Artifactory: How to Verify Storage Summary Differences After System Export and Import with Python

AuthorFullName__c
David Shin
articleNumber
000006199
ft:sourceType
Salesforce
FirstPublishedDate
2024-10-10T13:49:56Z
lastModifiedDate
2024-10-10
VersionNumber
1
Introduction 
After performing a system export and subsequent import, you may occasionally notice significant differences in the number of artifacts. These discrepancies can be surprising and may arise due to various reasons described here.

To pinpoint the exact repositories that are causing concern, it’s crucial to compare the storage summaries before and after the system import.
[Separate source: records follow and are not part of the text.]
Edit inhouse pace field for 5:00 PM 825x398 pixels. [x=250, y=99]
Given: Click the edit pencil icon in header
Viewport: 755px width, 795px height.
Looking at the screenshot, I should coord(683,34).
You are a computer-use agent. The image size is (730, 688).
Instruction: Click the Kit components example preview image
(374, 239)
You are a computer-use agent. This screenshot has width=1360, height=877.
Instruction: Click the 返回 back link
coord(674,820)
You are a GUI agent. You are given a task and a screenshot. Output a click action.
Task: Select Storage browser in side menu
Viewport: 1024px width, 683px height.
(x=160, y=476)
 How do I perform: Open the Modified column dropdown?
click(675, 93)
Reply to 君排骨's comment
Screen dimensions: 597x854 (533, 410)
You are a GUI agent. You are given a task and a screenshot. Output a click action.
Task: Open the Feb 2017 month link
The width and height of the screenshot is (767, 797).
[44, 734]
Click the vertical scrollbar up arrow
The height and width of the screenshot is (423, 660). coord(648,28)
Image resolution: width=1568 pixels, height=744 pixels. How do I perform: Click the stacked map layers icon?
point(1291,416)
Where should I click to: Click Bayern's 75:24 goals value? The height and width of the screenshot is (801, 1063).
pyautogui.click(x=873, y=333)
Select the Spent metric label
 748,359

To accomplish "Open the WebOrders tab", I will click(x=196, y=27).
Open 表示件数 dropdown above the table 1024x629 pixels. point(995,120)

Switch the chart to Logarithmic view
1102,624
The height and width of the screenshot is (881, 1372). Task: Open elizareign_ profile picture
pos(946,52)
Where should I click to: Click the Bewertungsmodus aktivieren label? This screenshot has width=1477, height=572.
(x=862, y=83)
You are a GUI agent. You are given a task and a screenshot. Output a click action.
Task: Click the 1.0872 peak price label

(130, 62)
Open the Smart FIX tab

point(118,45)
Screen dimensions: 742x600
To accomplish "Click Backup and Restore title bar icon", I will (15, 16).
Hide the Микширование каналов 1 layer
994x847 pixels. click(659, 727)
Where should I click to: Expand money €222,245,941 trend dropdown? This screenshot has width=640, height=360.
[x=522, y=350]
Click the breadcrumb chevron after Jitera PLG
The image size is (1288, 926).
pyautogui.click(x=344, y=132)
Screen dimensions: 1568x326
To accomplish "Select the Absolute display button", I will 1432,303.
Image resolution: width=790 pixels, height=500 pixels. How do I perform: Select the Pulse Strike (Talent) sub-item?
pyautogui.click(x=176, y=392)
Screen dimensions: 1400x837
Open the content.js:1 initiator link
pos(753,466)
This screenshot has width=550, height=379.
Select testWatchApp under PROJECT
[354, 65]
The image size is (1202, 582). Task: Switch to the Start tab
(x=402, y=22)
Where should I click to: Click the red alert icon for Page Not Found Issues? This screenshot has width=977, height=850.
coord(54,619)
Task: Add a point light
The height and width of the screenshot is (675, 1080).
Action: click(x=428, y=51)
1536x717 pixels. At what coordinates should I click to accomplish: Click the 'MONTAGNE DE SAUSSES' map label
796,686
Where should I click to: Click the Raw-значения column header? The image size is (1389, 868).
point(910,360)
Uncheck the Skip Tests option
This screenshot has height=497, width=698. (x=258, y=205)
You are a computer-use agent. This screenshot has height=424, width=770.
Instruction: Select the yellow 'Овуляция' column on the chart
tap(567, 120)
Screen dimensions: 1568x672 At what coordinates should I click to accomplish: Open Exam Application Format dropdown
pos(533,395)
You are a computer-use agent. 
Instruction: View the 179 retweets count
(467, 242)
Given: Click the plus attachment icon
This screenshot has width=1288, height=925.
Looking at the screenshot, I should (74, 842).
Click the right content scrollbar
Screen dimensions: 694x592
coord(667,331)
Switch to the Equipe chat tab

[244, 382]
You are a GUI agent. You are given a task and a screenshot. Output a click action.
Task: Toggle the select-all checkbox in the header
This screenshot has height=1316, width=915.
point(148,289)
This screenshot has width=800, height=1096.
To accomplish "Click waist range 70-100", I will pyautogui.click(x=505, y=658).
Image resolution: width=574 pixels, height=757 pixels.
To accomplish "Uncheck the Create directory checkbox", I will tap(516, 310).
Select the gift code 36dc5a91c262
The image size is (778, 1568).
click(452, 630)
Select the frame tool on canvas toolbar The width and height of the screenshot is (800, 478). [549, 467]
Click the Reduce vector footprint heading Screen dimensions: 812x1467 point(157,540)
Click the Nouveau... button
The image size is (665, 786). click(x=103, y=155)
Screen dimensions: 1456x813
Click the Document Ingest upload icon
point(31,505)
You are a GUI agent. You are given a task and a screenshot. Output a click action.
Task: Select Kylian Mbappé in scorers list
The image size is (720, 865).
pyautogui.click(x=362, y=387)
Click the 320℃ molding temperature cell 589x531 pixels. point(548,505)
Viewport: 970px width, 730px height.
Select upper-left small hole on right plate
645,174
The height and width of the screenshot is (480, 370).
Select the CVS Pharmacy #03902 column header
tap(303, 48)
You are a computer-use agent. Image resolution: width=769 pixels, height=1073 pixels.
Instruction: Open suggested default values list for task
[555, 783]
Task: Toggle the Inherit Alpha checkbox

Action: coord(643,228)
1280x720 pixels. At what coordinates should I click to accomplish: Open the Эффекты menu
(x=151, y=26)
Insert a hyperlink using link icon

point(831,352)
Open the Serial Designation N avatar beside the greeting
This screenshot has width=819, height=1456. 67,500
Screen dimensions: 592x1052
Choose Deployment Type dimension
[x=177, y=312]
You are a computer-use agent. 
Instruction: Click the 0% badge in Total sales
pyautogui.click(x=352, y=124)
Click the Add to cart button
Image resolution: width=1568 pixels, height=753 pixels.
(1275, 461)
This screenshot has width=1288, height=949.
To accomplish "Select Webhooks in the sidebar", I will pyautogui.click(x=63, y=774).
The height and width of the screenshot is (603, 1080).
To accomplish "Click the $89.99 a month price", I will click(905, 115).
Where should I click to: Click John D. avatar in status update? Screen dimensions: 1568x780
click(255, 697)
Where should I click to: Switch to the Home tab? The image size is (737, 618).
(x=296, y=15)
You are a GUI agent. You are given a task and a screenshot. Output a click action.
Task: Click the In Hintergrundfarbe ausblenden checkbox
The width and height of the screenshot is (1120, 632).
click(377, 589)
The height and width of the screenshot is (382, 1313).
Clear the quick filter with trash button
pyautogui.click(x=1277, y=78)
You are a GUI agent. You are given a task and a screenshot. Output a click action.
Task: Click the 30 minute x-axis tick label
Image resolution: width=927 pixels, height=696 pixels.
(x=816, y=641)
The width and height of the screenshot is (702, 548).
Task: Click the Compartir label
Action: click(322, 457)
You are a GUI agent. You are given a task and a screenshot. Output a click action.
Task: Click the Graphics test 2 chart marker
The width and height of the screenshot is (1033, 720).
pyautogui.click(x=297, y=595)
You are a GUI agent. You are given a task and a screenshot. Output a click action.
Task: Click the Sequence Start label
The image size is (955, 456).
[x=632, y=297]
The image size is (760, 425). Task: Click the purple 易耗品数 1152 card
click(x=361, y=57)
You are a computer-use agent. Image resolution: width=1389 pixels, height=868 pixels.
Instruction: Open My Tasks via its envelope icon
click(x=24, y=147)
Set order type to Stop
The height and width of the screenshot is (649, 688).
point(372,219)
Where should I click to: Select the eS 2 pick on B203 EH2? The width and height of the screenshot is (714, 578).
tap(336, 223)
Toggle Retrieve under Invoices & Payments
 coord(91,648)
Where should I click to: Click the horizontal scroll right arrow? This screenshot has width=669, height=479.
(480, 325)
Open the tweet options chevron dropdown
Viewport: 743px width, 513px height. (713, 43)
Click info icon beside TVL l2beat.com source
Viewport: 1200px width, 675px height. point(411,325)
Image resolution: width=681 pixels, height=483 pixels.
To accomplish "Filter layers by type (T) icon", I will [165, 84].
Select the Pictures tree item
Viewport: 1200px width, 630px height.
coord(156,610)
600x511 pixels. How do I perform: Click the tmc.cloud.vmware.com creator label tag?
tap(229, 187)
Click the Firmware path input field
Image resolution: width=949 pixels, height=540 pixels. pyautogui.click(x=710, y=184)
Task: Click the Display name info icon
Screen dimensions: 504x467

To do this, you'll need two storage summary JSON files: one generated before the system export and another after the system import. You can obtain these files using the REST API for storage summary information or by extracting them from the support bundles.


Resolution 
The following Python script will help you compare the filesCount values between the two JSON files to identify any differences:
#!/usr/bin/env python3
import json
def load_json_file(file_path):
    """Load JSON data from a file."""
    with open(file_path, 'r') as f:
        return json.load(f)
def compare_files_count(json_data_1, json_data_2):
    """Compare the `filesCount` values and find missing repos."""
    list_1 = json_data_1.get("repositoriesSummaryList", [])
    list_2 = json_data_2.get("repositoriesSummaryList", [])
    
    # Convert lists to dictionaries for quick lookup by repoKey
    list_1_dict = {item.get("repoKey"): item for item in list_1}
    list_2_dict = {item.get("repoKey"): item for item in list_2}
    
    diffs = []
    missing_in_target = []
    missing_in_source = []
    
    # Compare items in list_1 to list_2
    for repo_key_1, item_1 in list_1_dict.items():
        item_2 = list_2_dict.get(repo_key_1)
        
        if item_2:
            if item_1.get("filesCount") != item_2.get("filesCount"):
                diffs.append({
                    "repoKey": repo_key_1,
                    "Source_filesCount": item_1.get("filesCount"),
                    "Target_filesCount": item_2.get("filesCount"),
                    "difference": item_2.get("filesCount", 0) - item_1.get("filesCount", 0)
                })
        else:
            missing_in_target.append({
                "repoKey": repo_key_1,
                "repoType": item_1.get("repoType"),
                "Source_filesCount": item_1.get("filesCount"),
                "Target_filesCount": 0,
                "difference": 0 - item_1.get("filesCount", 0)
            })
    
    # Compare items in list_2 to list_1 to find missing repos in the source
    for repo_key_2, item_2 in list_2_dict.items():
        if repo_key_2 not in list_1_dict:
            missing_in_source.append({
                "repoKey": repo_key_2,
                "repoType": item_2.get("repoType"),
                "Source_filesCount": 0,
                "Target_filesCount": item_2.get("filesCount"),
                "difference": item_2.get("filesCount", 0) - 0
           })
    
    return diffs, missing_in_target, missing_in_source
def main(file_1, file_2):
    """Main function to load and compare JSON files."""
    json_data_1 = load_json_file(file_1)
    json_data_2 = load_json_file(file_2)
    
    diffs, missing_in_target, missing_in_source = compare_files_count(json_data_1, json_data_2)
    
    if diffs:
        print("Differences found:")
        for diff in diffs:
            print(diff)
    else:
        print("No differences found.")
    
    if missing_in_target:
        print("\nMissing repos in the target compared to the source (only exist in Source):")
        for repo in missing_in_target:
            print(repo)
    else:
        print("No missing repos found in the target.")
    
    if missing_in_source:
        print("\nMissing repos in the source compared to the target (only exist in Target):")
        for repo in missing_in_source:
            print(repo)
    else:
        print("No missing repos found in the source.")
if __name__ == "__main__":
    file_1 = 'storage-summary-source.json'
    file_2 = 'storage-summary-target.json'
    
    main(file_1, file_2)

Conclusion  
This script will help you identify differences in filesCount between the source and target storage summaries. It will also flag any repositories that are present in one environment but missing in the other, enabling you to quickly address any discrepancies that may have arisen during the system import process.